The different TRs are designated by using the nomenclature previously described [13]. For instance BRU211_63bp_257bp_2u (bruce11) is a TR at position 211 kb in the B. melitensis 16 M genome. Its common laboratory name (alias name) is Bruce11. It has a 63 bp motif, and a total PCR product length of 257 bp in the B. melitensis 16 M strain when using the primer set indicated in Table 2. This allele size corresponds to 2 units.

PCR amplification and genotyping

Brucella DNA was prepared as previously described [27]. PCR amplification was performed in a total volume of 15 μl containing 1ng of DNA, 1× PCR Reaction Buffer, 1 U of Taq DNA polymerase (Qbiogen, Illkirch, France), 200 μM of each deoxynucleotide triphosphate, and 0.3 μM of each flanking primer as described previously [15].
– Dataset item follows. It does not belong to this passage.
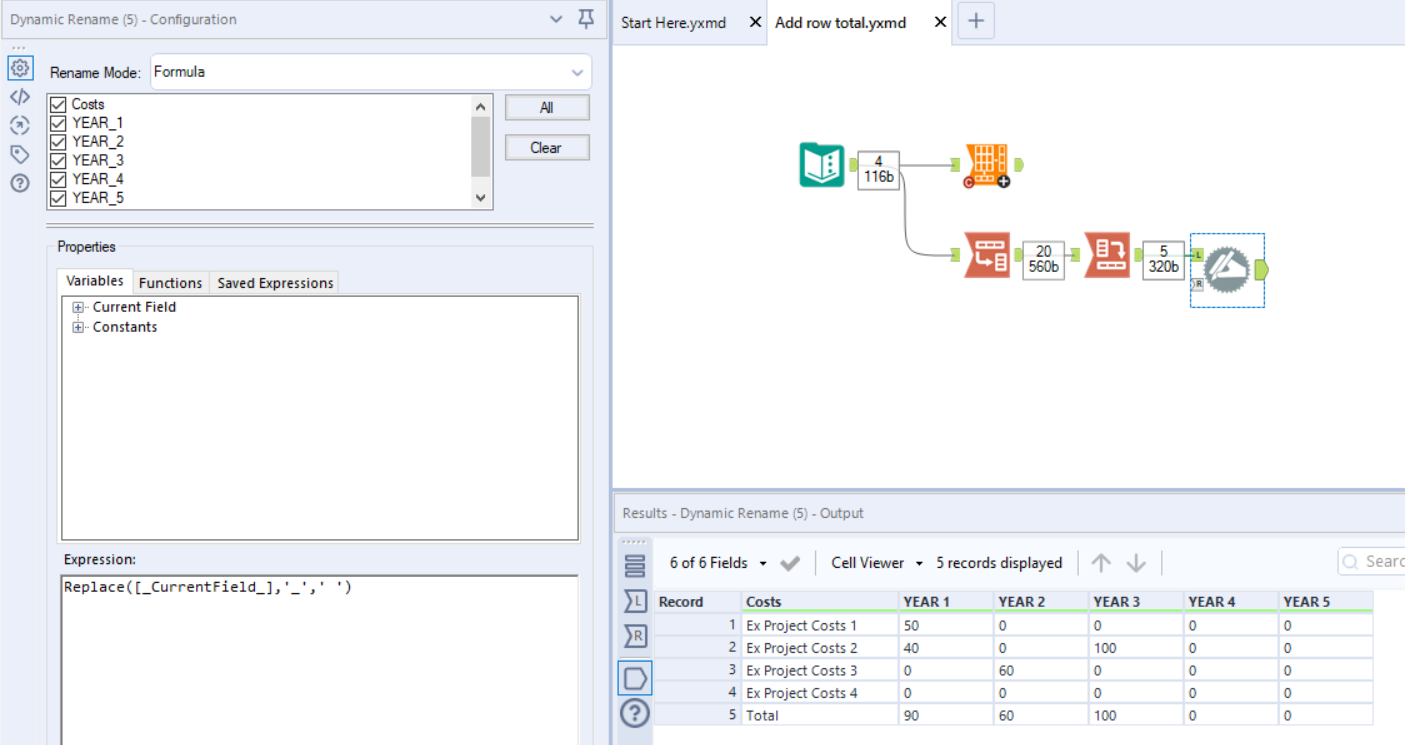Select the Input Data tool on the canvas
1405x745 pixels.
[822, 166]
Amplifications were performed in a MJ Research PTC200 thermocycler. An initial denaturation step at 96°C for 5 minutes was followed by 30 cycles of denaturation at 96°C for 30 s, primer annealing at 60°C for 30 s, and elongation at 70°C for 1 min. The final extension step was performed at 70°C for 5 min.

Two to five microliters of the amplification product were loaded on a 3% standard agarose gel for analyzing tandem repeats with a unit length shorter than 10 bp and on a 2% standard agarose gel for all others, and run under a voltage of 8 V/cm until the bromophenol blue dye had reached the 20 cm position. Gels were stained with ethidium bromide, visualized under UV light, and photographed (Vilber Lourmat, Marnes-la-Vallée, France). A 100-bp and a 20-bp ladder (EZ Load 100 pb or 20 bp PCR Molecular Ruler, Biorad, Marnes-la-Coquette, France) were used as molecular size markers depending on the tandem repeat unit length. Gel images were managed using the Bionumerics software package (version 4.0, Applied-Maths, Belgium).

Data analysis

Band size estimates were converted to a number of units within a character dataset using Bionumerics version 4.0 (Applied-Maths, Belgium) [see Additional file 1]. Clustering analyses used the categorical coefficient and UPGMA (unweighted pair group method using arithmetic averages). The use of the categorical parameter implies that the character states are considered unordered. The same weight is given to a large or a small number of differences in the number of repeats at each locus. Maximum parsimony was done using Bionumerics, running 200 bootstrap simulations and treating the data as categorical.

Polymorphism index

The Hunter Gaston diversity index [34] (HGDI) was used.